DEFINITION OF ‘BUYER’S MARKET‘
- A situation in which supply exceeds demand, giving purchasers an advantage over sellers in price negotiations. Buyer’s Market is commonly used to describe real estate markets, but it applies to any type of market where there is more product available than there are people who want to buy it.
- The opposite of a buyer’s market is a seller’s: market a situation in which demand exceeds supply and owners have an advantage over buyers in price negotiations.
INVESTOPEDIA EXPLAINS ‘BUYER’S MARKET‘
- During the housing bubble of the early-to-mid 2000s, the real estate market was considered to be a seller’s market. Property was in high demand and was likely to sell even if it was overpriced or not in the best condition. In many cases, homes would receive multiple offers and the price would be bid up above the seller’s initial asking price.
- The subsequent housing market crash created a buyer’s market in which sellers had to work much harder to generate interest in their properties. Buyers expected homes to be in excellent condition or priced at a discount and could often secure a purchase agreement for less than the seller’s asking price for the property.

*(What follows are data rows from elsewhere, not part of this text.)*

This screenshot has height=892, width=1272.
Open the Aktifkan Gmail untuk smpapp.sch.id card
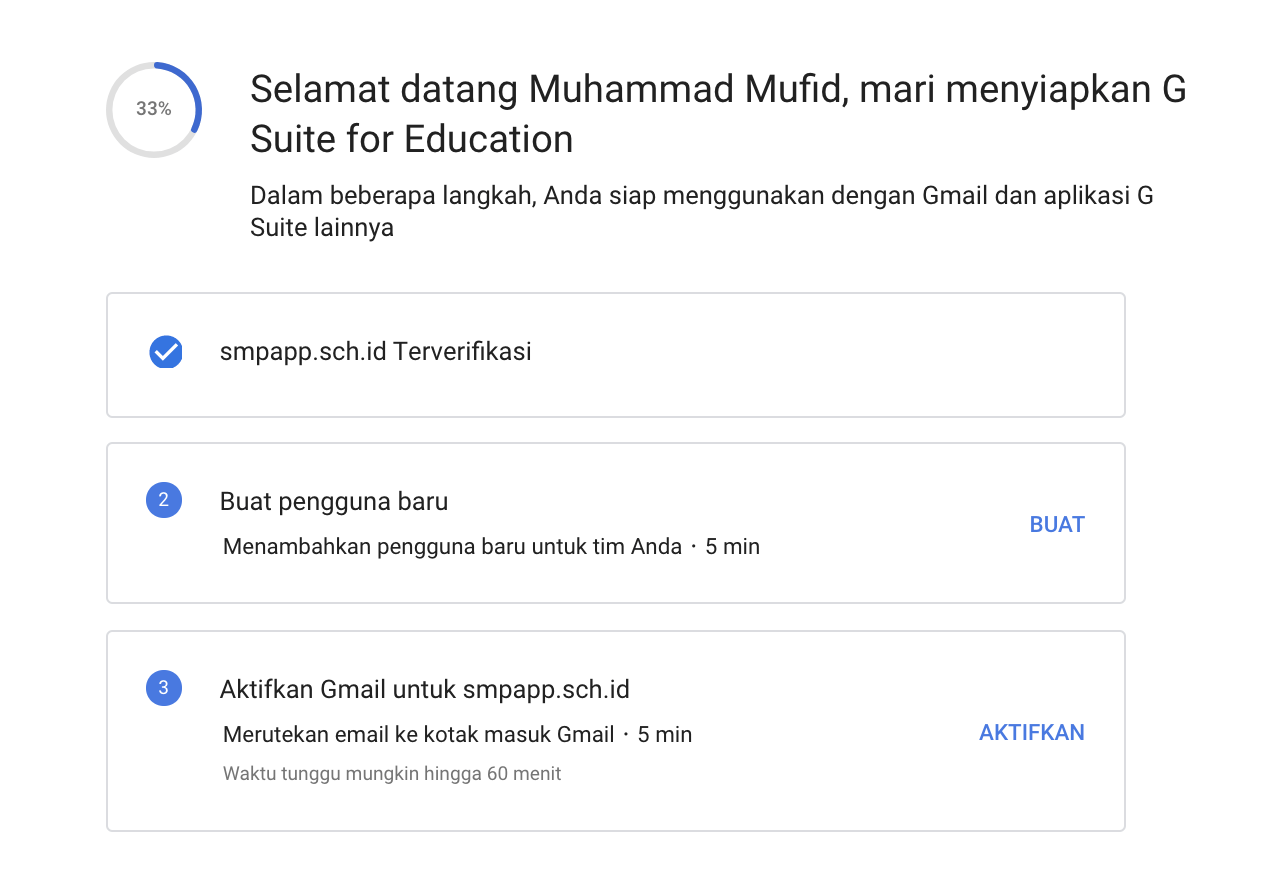coord(615,730)
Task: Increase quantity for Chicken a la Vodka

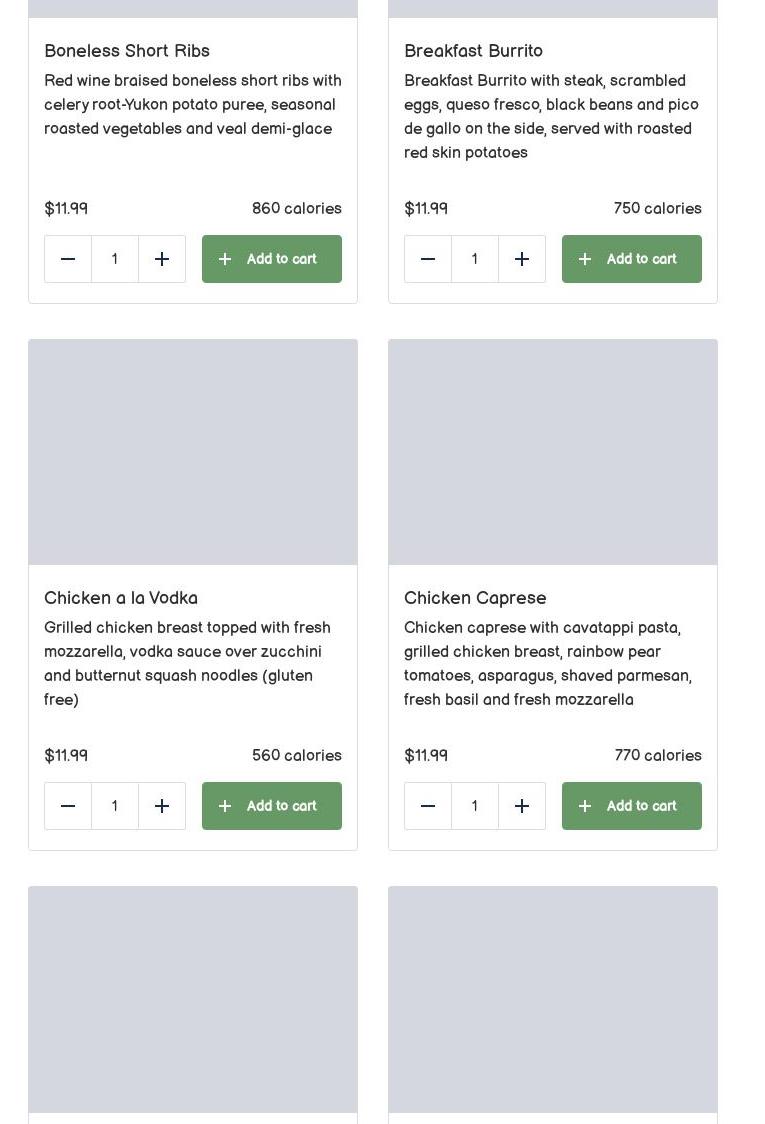Action: pos(162,806)
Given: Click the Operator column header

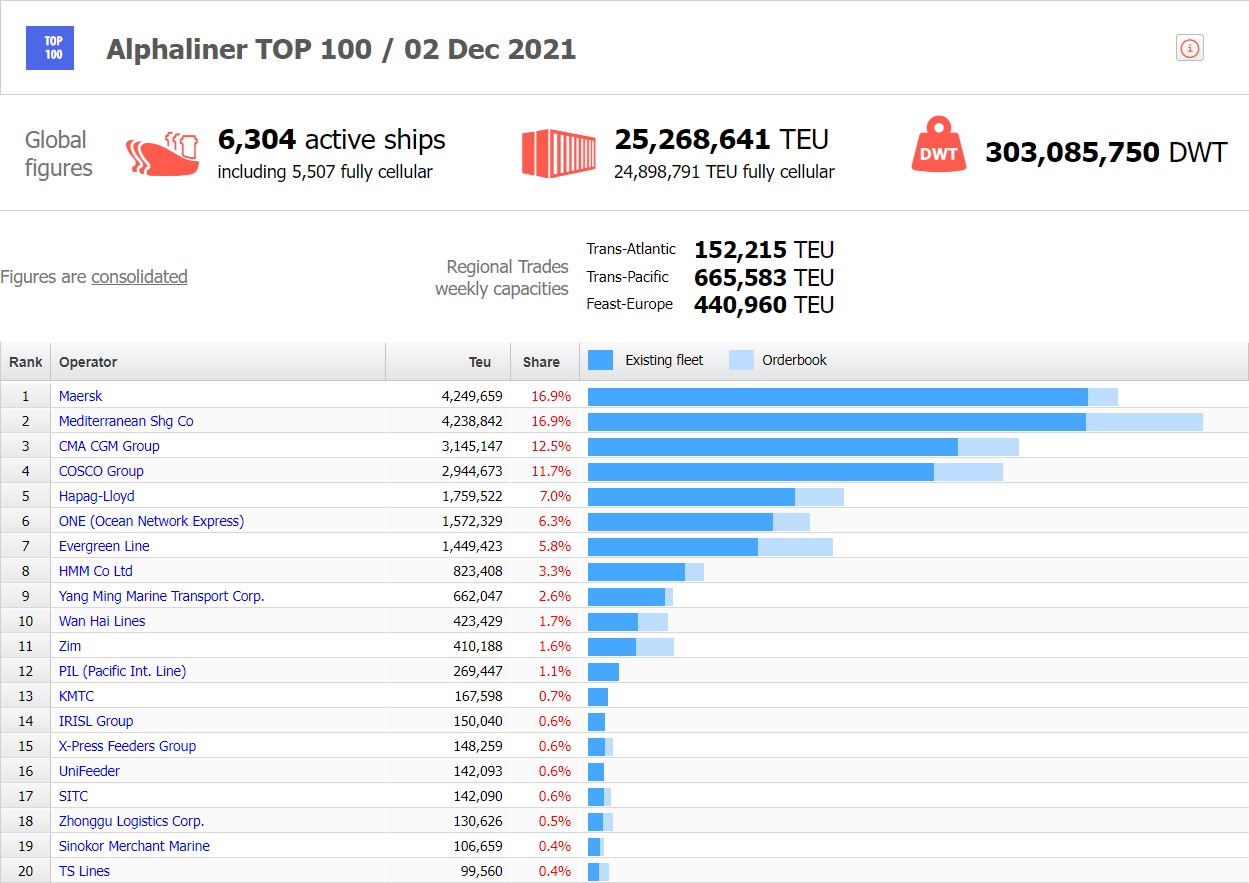Looking at the screenshot, I should point(88,362).
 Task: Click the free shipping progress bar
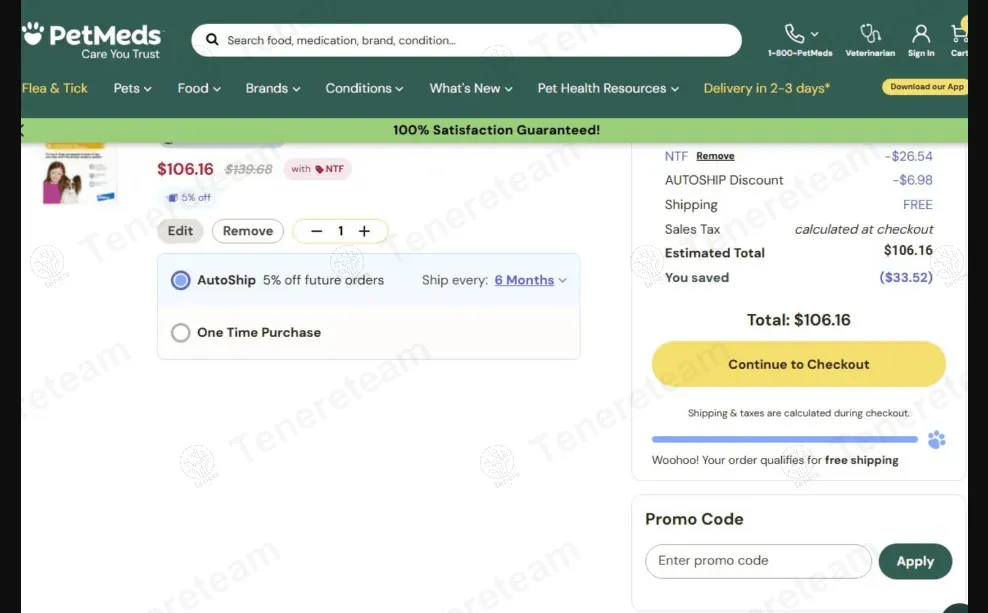(x=784, y=439)
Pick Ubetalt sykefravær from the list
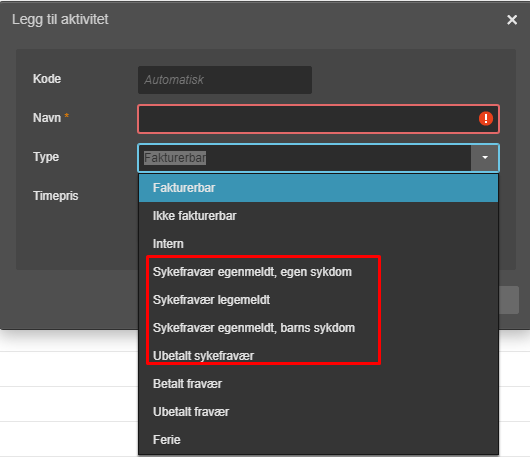Screen dimensions: 530x457 pyautogui.click(x=318, y=356)
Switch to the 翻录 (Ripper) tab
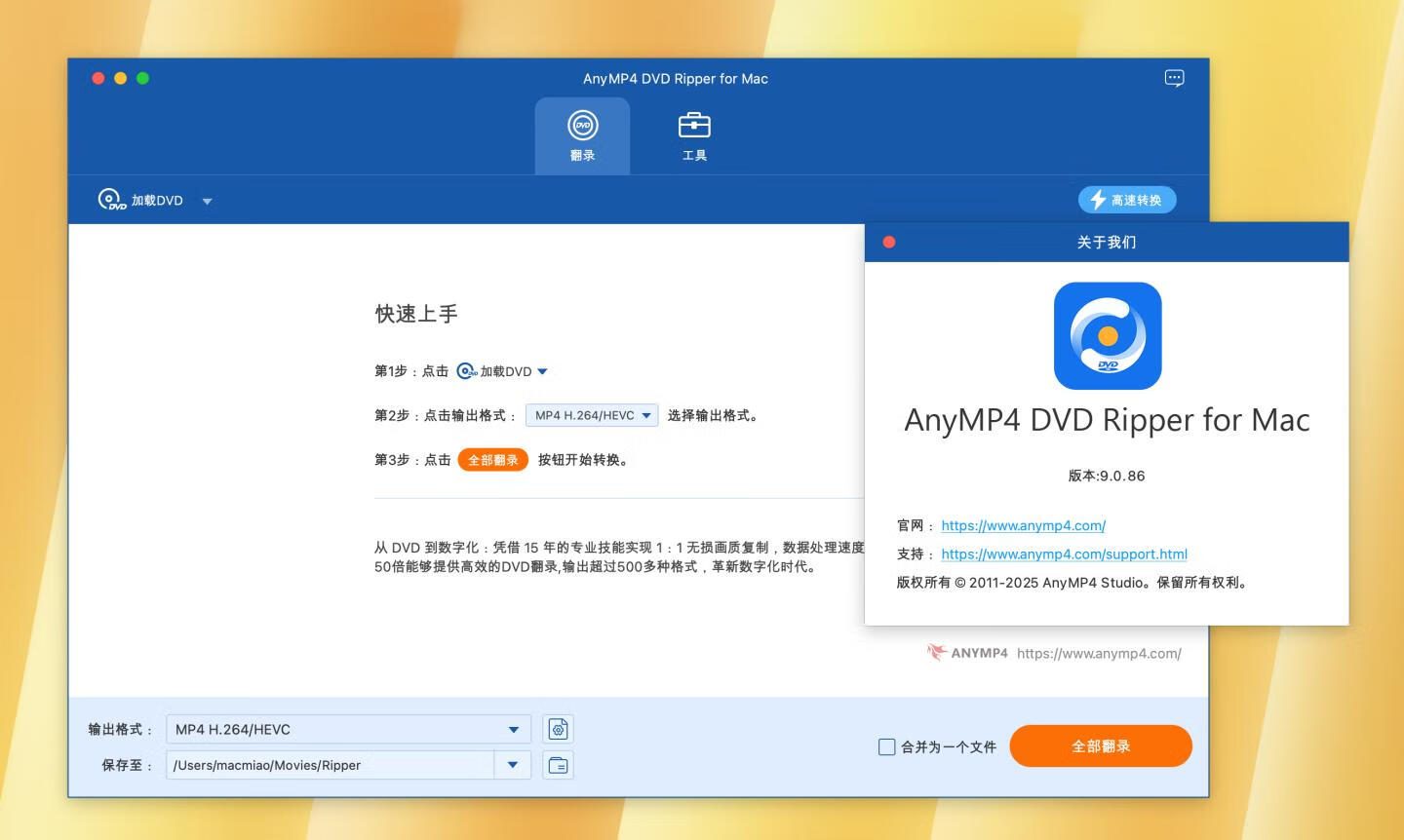 click(582, 135)
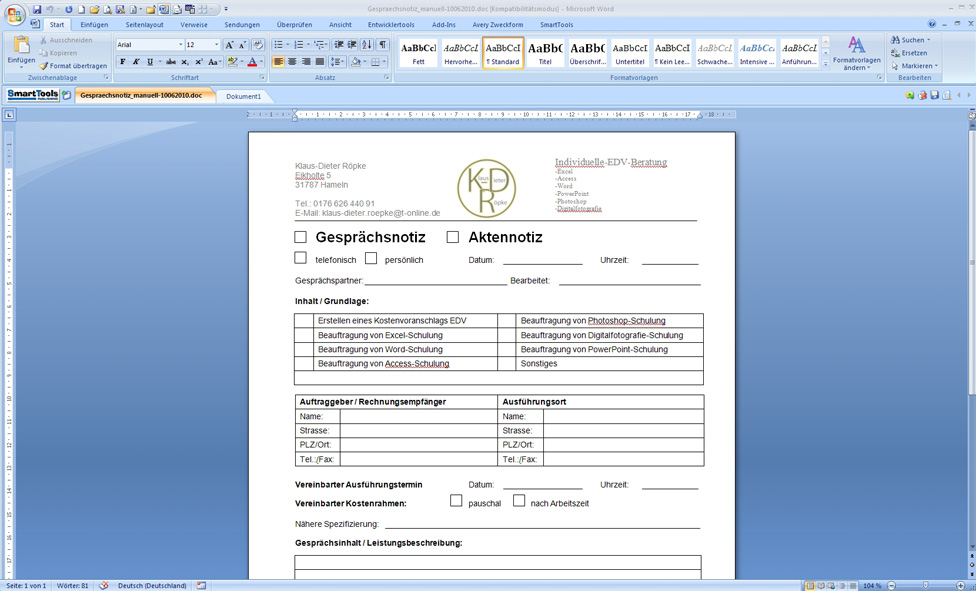Enable the pauschal checkbox
The image size is (976, 591).
click(456, 501)
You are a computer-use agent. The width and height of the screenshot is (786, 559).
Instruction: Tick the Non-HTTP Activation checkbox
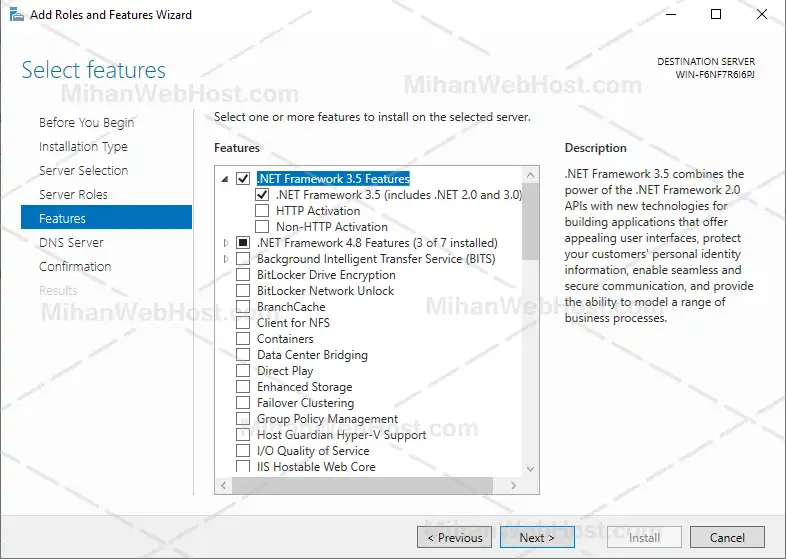[262, 227]
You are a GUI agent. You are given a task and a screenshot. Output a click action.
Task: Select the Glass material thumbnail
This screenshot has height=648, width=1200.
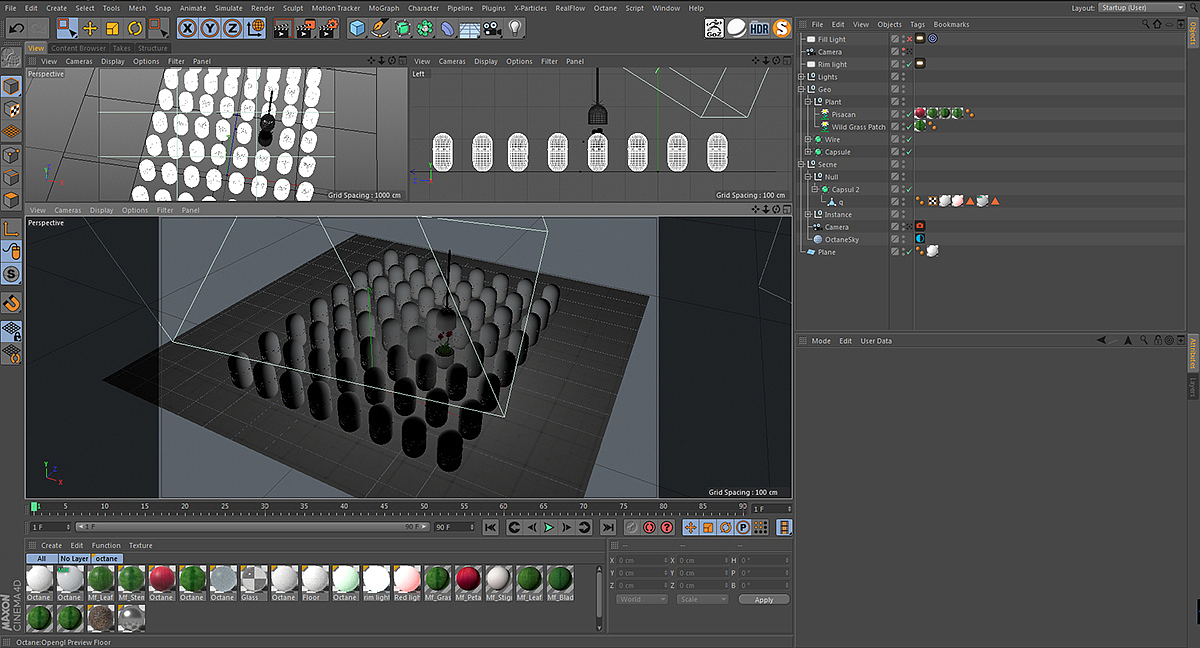(253, 579)
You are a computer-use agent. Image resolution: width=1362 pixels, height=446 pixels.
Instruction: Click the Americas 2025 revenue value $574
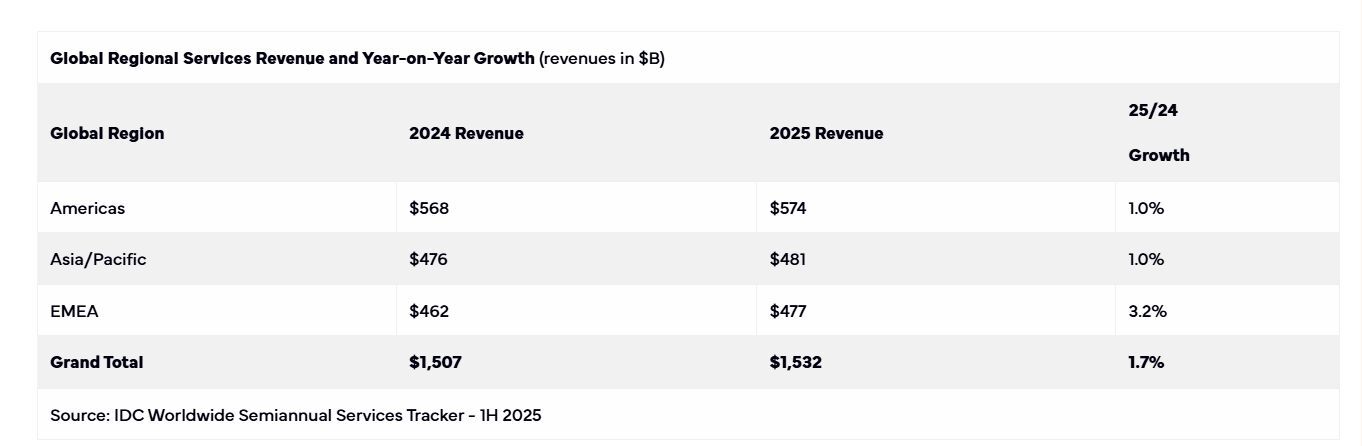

- In this analysis, a sellers’ market is not necessarily one where home values are rising, but rather one in which homes are on the market for a shorter time, price cuts occur less frequently and homes are sold at prices very close to (or greater than) their last listing price.
- In buyers’ markets, homes for sale stay on the market longer, price cuts occur more frequently and homes are sold for less relative to their listing price.
- “In general, buyers in sellers’ markets this spring can expect tight inventory, increased competition and a greater sense of urgency.
- Sellers in buyers’ markets may need to be prepared to lower their asking price, or to wait longer for the perfect buyer to come along.
- As we put the housing recession further in the rear-view mirror, the broad-based dynamics that applied during those days, when all markets were reacting similarly to nationwide economic conditions, are fading.
- Real estate has always been local, and as the spring market gains momentum, this old adage will only become more pronounced.”